→ **Data for processing**:
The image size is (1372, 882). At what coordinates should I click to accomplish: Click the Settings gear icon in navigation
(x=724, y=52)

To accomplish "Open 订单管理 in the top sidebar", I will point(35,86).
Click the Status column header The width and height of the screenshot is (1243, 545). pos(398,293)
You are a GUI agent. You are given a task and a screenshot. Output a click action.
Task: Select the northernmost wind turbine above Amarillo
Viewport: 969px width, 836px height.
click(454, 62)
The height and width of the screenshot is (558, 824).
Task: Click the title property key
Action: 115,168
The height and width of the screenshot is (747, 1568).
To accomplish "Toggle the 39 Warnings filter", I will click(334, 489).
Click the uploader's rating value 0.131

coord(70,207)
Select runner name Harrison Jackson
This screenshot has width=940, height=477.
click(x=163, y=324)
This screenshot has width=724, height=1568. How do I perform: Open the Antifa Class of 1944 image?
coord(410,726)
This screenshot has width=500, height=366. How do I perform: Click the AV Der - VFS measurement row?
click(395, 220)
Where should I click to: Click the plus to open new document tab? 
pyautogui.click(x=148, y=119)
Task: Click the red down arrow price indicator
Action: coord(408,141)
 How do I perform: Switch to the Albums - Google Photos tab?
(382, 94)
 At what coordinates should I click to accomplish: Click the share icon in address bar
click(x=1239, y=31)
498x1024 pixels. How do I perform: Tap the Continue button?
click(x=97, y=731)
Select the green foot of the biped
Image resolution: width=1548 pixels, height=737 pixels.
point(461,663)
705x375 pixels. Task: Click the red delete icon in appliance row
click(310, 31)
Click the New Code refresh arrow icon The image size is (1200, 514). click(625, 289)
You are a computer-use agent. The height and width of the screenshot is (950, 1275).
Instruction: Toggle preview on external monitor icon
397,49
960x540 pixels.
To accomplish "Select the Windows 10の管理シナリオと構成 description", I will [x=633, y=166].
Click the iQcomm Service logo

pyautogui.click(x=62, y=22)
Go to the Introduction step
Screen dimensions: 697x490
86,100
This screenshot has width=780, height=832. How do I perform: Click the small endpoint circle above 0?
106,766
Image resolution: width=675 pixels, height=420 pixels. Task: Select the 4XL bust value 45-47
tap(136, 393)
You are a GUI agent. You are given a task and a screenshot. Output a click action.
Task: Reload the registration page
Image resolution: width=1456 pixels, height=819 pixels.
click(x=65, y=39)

→ **Exercise details**: Copy the entries above line for line, leaving every character unchanged.

→ **Solution for this problem**:
The image size is (1372, 882). At what coordinates should I click to accomplish: Click the Settings gear icon in navigation
(x=724, y=52)

To accomplish "Open 订单管理 in the top sidebar", I will point(35,86).
Click the Status column header The width and height of the screenshot is (1243, 545). pos(398,293)
You are a GUI agent. You are given a task and a screenshot. Output a click action.
Task: Select the northernmost wind turbine above Amarillo
Viewport: 969px width, 836px height.
click(454, 62)
The height and width of the screenshot is (558, 824).
Task: Click the title property key
Action: 115,168
The height and width of the screenshot is (747, 1568).
To accomplish "Toggle the 39 Warnings filter", I will click(334, 489).
Click the uploader's rating value 0.131

coord(70,207)
Select runner name Harrison Jackson
This screenshot has width=940, height=477.
click(x=163, y=324)
This screenshot has width=724, height=1568. How do I perform: Open the Antifa Class of 1944 image?
coord(410,726)
This screenshot has width=500, height=366. How do I perform: Click the AV Der - VFS measurement row?
click(395, 220)
Where should I click to: Click the plus to open new document tab? 
pyautogui.click(x=148, y=119)
Task: Click the red down arrow price indicator
Action: coord(408,141)
 How do I perform: Switch to the Albums - Google Photos tab?
(382, 94)
 At what coordinates should I click to accomplish: Click the share icon in address bar
click(x=1239, y=31)
498x1024 pixels. How do I perform: Tap the Continue button?
click(x=97, y=731)
Select the green foot of the biped
Image resolution: width=1548 pixels, height=737 pixels.
point(461,663)
705x375 pixels. Task: Click the red delete icon in appliance row
click(310, 31)
Click the New Code refresh arrow icon The image size is (1200, 514). click(625, 289)
You are a computer-use agent. The height and width of the screenshot is (950, 1275).
Instruction: Toggle preview on external monitor icon
397,49
960x540 pixels.
To accomplish "Select the Windows 10の管理シナリオと構成 description", I will [x=633, y=166].
Click the iQcomm Service logo

pyautogui.click(x=62, y=22)
Go to the Introduction step
Screen dimensions: 697x490
86,100
This screenshot has width=780, height=832. How do I perform: Click the small endpoint circle above 0?
106,766
Image resolution: width=675 pixels, height=420 pixels. Task: Select the 4XL bust value 45-47
tap(136, 393)
You are a GUI agent. You are given a task and a screenshot. Output a click action.
Task: Reload the registration page
Image resolution: width=1456 pixels, height=819 pixels.
click(x=65, y=39)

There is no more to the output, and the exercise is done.